Attenuated androgens were the most commonly prescribed medications for long-term prophylaxis, Danocrine by 80.3% of patients, followed by Winstrol by 31.6%. Tranexamic acid was used by 22.5%. Several patients switched from one to another LTP due to lack of efficacy or side effects.

When compared with the general Italian population, certain comorbidities seemed to affect more C1-INH-HAE patients, in particular heart diseases (4.8% vs. 9.6%). The prevalence of heart attacks was higher (5.6%) in C1-INH-HAE patients over the general population (1.4%). So was the prevalence of infection by the hepatitis C virus (10.5% vs. 2.5%) and removal of the appendix (15.9% vs. 4.3%).

Patients who received LTP were older (mean age, 56.5 vs. 48.7) and had experienced more attacks in the larynx over the nonprophylatic group (51.4% vs. 46.1%).

Among those treated with a LTP, 83.9% initially received attenuated androgens. Among these, 7.6% were later treated with tranexamic acid. A total of 16% of patients were first treated with tranexamic acid, after which 60% were later treated with attenuated androgens.

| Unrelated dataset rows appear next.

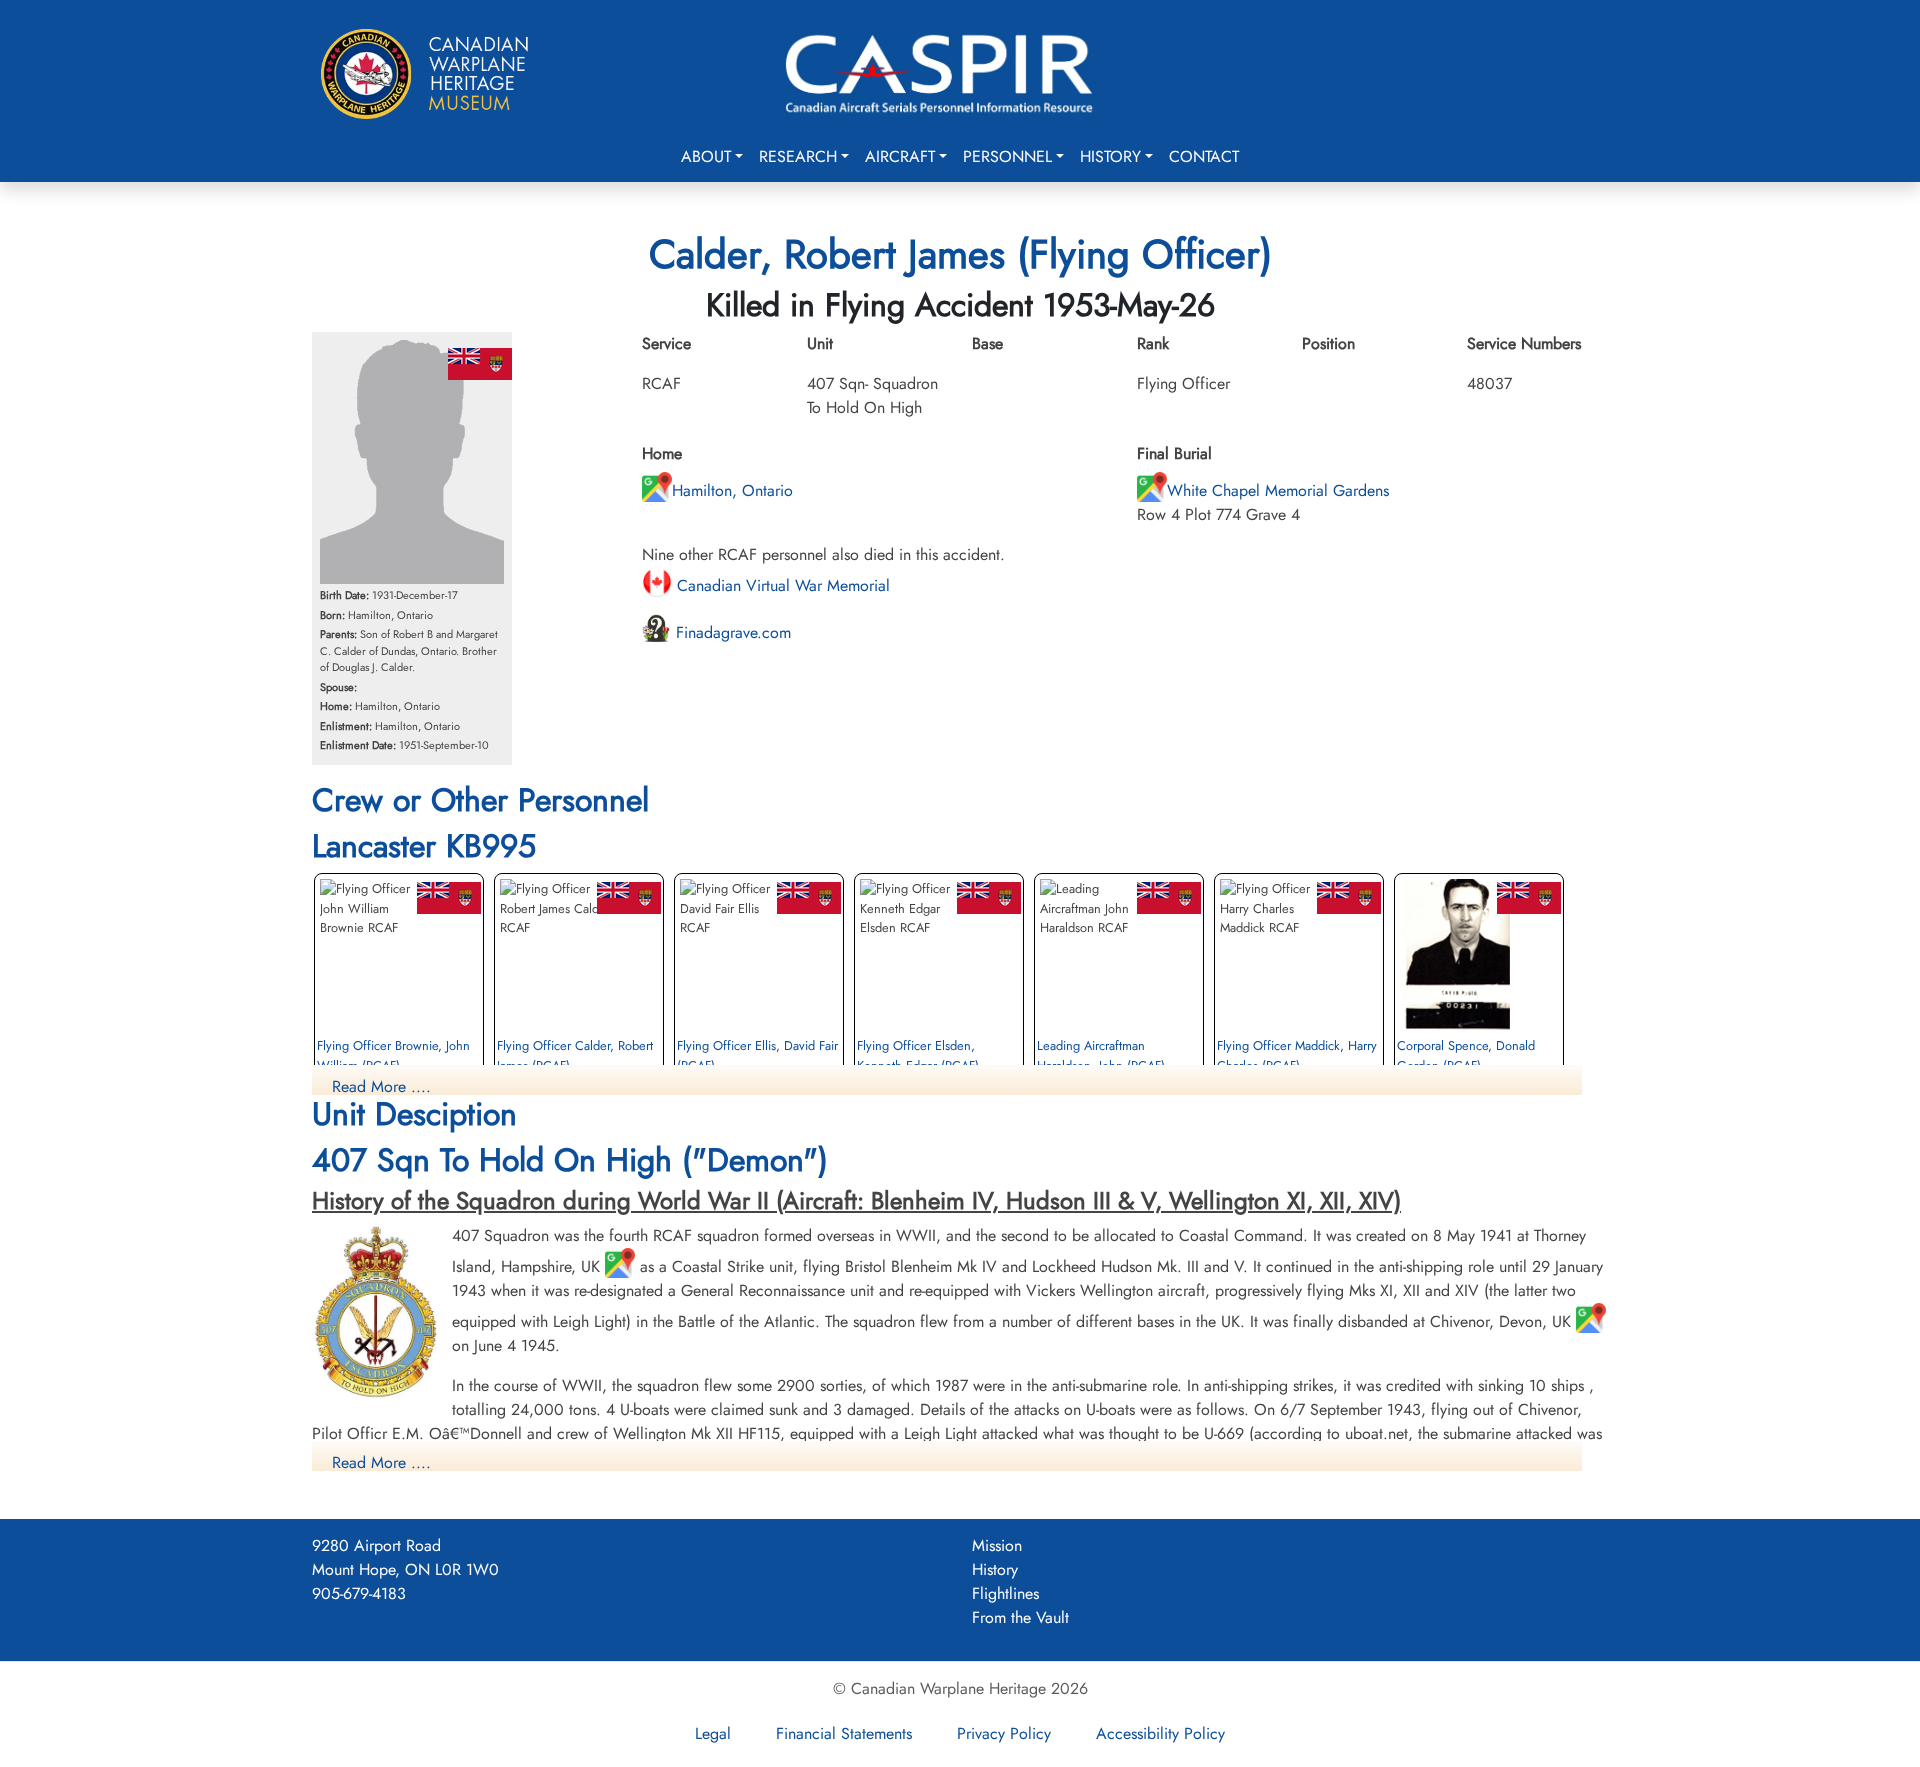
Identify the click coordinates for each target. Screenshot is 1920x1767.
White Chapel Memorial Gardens (1278, 490)
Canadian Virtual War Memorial (781, 585)
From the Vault (1020, 1617)
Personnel (1007, 156)
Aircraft (900, 156)
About (706, 156)
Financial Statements (844, 1733)
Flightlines (1005, 1593)
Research (798, 156)
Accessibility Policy (1160, 1733)
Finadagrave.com (731, 632)
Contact (1204, 156)
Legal (713, 1733)
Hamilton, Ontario (732, 490)
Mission (997, 1545)
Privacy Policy (1004, 1733)
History (1110, 156)
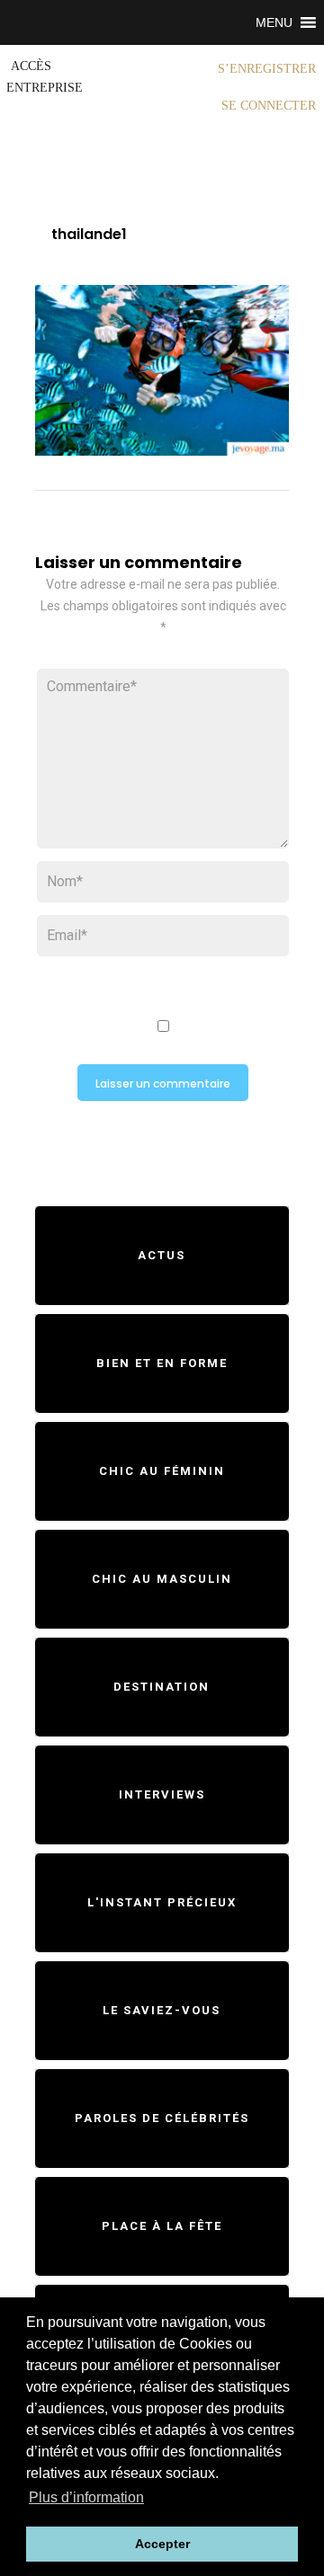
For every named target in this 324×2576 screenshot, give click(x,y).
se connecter (268, 105)
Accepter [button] (162, 2543)
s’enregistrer (267, 69)
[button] (274, 22)
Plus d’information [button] (86, 2497)
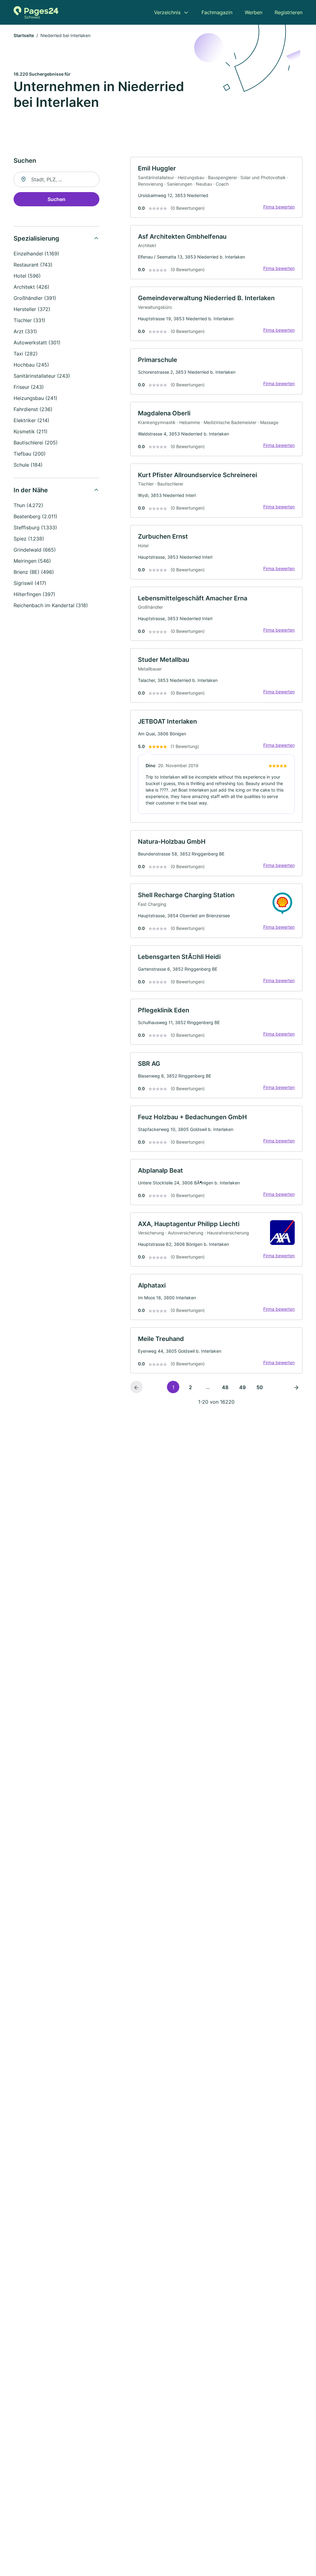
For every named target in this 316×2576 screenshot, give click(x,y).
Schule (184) (28, 465)
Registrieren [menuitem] (288, 12)
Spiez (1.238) (29, 539)
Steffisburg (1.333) (35, 527)
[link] (216, 187)
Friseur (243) (29, 387)
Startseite (24, 35)
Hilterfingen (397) (34, 594)
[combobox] (56, 179)
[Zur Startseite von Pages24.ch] (36, 12)
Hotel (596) (27, 276)
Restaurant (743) (33, 265)
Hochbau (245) (31, 365)
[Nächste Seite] (296, 1387)
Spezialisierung (36, 238)
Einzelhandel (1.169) (36, 253)
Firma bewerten (279, 206)
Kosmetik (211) (31, 431)
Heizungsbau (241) (35, 398)
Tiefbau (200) (30, 454)
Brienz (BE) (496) (34, 572)
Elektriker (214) (31, 420)
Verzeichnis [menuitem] (167, 12)
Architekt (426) (31, 287)
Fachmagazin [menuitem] (217, 12)
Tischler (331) (29, 320)
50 (259, 1387)
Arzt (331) (25, 331)
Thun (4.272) (28, 505)
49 (242, 1387)
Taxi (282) (26, 354)
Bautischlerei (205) (36, 442)
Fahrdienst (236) (33, 409)
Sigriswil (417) (30, 583)
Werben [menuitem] (253, 12)
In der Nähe (31, 490)
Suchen (56, 199)
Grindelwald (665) (35, 550)
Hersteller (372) (32, 309)
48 (225, 1387)
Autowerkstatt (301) (37, 342)
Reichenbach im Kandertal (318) (51, 605)
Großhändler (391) (35, 298)
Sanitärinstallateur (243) (42, 376)
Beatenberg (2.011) (35, 516)
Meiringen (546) (32, 561)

Attenuated androgens are a risk factor for high blood pressure (hypertension), high cholesterol, diabetes, hepatic angioma (a noncancerous growth of blood vessels in the liver), and focal nodular hyperplasia, a noncancerous tumor that forms in the liver, statistical analyses suggested. On the other hand, attenuated androgens seemed to protect against the need for surgery to remove the appendix. No association was seen between comorbidities and tranexamic acid.

Overall, “in this large patient population with a rare disease followed for up to a 43-year period, we found a greater prevalence of comorbidities hitherto unreported in the literature and an association between comorbidities and LTP [long-term treatment] with” attenuated androgens, the researchers said.